Data extracted from a collection:
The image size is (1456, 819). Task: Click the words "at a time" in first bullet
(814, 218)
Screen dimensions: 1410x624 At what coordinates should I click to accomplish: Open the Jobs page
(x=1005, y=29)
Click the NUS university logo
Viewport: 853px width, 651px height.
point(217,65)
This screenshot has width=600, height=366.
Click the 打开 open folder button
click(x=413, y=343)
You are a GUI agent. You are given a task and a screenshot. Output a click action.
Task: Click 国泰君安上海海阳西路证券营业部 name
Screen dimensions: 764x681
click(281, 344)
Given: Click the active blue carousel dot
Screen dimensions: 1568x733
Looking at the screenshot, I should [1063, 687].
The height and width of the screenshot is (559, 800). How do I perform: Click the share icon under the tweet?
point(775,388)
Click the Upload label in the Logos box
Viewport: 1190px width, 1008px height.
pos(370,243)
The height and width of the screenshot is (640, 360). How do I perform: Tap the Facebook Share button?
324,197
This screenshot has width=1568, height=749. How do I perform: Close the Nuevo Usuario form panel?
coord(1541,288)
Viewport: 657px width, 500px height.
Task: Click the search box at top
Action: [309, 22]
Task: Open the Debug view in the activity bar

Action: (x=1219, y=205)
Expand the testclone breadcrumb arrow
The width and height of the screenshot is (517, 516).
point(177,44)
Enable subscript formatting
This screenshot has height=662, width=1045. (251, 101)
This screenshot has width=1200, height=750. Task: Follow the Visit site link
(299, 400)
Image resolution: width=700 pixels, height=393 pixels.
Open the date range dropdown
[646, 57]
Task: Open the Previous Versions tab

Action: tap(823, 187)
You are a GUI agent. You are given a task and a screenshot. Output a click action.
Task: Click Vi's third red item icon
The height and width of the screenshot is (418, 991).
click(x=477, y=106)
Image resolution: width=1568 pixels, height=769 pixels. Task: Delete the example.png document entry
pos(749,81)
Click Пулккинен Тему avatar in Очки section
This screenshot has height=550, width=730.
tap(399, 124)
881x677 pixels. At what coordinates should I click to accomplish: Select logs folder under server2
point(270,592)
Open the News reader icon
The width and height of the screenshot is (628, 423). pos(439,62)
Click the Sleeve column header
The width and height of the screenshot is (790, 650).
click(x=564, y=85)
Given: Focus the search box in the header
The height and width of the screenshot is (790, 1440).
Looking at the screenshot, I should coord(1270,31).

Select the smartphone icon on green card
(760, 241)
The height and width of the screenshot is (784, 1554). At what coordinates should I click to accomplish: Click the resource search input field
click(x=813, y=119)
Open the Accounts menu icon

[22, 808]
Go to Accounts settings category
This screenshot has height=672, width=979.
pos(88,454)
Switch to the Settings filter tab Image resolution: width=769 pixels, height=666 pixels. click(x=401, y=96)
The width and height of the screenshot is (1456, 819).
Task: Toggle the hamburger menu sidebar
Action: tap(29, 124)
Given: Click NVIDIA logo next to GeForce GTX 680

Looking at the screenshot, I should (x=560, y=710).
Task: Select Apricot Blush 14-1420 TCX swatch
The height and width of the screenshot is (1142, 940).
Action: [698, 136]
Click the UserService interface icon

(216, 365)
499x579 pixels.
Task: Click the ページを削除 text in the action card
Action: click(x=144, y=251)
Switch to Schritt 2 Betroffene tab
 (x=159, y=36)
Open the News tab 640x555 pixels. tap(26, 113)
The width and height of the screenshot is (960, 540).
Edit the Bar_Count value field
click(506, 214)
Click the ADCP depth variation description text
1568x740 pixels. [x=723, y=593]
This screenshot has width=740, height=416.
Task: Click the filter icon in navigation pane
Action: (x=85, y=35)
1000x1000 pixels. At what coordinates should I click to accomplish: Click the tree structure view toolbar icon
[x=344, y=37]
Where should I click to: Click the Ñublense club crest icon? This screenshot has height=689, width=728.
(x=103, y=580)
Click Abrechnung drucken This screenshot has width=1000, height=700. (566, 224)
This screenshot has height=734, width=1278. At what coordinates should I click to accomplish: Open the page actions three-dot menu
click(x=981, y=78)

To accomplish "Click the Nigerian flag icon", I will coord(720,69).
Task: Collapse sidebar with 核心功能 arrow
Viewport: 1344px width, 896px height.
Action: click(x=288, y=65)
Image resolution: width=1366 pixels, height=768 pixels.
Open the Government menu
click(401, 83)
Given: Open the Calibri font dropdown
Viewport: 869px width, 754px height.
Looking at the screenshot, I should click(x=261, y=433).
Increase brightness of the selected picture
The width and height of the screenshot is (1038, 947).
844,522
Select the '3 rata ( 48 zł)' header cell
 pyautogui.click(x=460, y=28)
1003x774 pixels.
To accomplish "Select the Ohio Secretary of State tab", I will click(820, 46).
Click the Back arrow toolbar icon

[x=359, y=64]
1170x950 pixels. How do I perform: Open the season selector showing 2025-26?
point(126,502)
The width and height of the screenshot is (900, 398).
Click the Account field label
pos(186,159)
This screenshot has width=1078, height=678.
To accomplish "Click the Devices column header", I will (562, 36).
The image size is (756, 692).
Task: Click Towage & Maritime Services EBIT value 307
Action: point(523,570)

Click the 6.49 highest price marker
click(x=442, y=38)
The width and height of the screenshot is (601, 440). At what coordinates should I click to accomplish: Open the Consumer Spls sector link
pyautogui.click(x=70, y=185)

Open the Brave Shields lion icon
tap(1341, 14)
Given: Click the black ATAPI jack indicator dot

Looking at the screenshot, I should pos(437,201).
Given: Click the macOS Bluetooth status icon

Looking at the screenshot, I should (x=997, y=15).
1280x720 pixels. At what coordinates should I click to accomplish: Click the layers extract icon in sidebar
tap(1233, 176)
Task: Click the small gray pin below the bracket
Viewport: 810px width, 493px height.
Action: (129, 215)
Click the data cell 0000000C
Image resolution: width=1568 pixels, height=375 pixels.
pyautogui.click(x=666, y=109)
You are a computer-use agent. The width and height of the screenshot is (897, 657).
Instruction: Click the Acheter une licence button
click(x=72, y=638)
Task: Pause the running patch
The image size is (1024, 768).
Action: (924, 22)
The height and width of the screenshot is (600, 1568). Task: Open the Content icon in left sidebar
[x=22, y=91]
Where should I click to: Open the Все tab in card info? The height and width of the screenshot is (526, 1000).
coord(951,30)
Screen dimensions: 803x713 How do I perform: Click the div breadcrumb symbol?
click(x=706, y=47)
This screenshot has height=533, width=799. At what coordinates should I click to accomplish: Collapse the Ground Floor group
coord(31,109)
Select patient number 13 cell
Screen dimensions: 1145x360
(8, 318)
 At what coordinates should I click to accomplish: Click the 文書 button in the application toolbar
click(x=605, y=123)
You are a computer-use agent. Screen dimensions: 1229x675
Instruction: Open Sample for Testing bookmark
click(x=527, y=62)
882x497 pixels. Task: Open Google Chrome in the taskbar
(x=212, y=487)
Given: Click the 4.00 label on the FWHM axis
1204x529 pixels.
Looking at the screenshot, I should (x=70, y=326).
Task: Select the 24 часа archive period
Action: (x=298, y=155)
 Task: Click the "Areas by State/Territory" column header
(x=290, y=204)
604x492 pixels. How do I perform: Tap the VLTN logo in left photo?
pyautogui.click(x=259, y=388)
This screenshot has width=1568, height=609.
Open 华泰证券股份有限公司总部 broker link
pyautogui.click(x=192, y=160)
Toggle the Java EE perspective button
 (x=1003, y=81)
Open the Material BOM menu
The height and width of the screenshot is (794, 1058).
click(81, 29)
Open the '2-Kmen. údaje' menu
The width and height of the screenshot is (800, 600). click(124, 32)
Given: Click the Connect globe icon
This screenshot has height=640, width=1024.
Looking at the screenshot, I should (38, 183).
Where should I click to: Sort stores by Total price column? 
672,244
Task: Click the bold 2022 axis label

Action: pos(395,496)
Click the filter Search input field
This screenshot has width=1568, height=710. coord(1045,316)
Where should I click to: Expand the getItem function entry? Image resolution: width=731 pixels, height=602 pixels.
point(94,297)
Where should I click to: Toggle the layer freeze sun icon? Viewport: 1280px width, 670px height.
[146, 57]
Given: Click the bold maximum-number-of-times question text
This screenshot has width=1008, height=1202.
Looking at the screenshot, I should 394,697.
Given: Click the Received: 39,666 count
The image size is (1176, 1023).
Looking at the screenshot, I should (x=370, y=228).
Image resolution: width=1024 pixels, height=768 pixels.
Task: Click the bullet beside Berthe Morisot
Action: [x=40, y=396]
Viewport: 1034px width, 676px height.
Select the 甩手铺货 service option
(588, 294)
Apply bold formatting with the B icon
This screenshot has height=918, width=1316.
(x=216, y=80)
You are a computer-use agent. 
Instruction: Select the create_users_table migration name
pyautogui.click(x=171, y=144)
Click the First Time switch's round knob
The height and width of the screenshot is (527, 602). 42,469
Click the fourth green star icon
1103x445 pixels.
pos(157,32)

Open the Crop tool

Activity: Restate word for word the entries above, starting at the line with "Where should I click to: Click" and ending at the line with "1003x774 pixels.", inclusive, and no others.

Task response:
Where should I click to: Click the Ñublense club crest icon? This screenshot has height=689, width=728.
(x=103, y=580)
Click Abrechnung drucken This screenshot has width=1000, height=700. (566, 224)
This screenshot has height=734, width=1278. At what coordinates should I click to accomplish: Open the page actions three-dot menu
click(x=981, y=78)

To accomplish "Click the Nigerian flag icon", I will coord(720,69).
Task: Collapse sidebar with 核心功能 arrow
Viewport: 1344px width, 896px height.
Action: click(x=288, y=65)
Image resolution: width=1366 pixels, height=768 pixels.
Open the Government menu
click(401, 83)
Given: Open the Calibri font dropdown
Viewport: 869px width, 754px height.
Looking at the screenshot, I should click(x=261, y=433).
Increase brightness of the selected picture
The width and height of the screenshot is (1038, 947).
844,522
Select the '3 rata ( 48 zł)' header cell
 pyautogui.click(x=460, y=28)
1003x774 pixels.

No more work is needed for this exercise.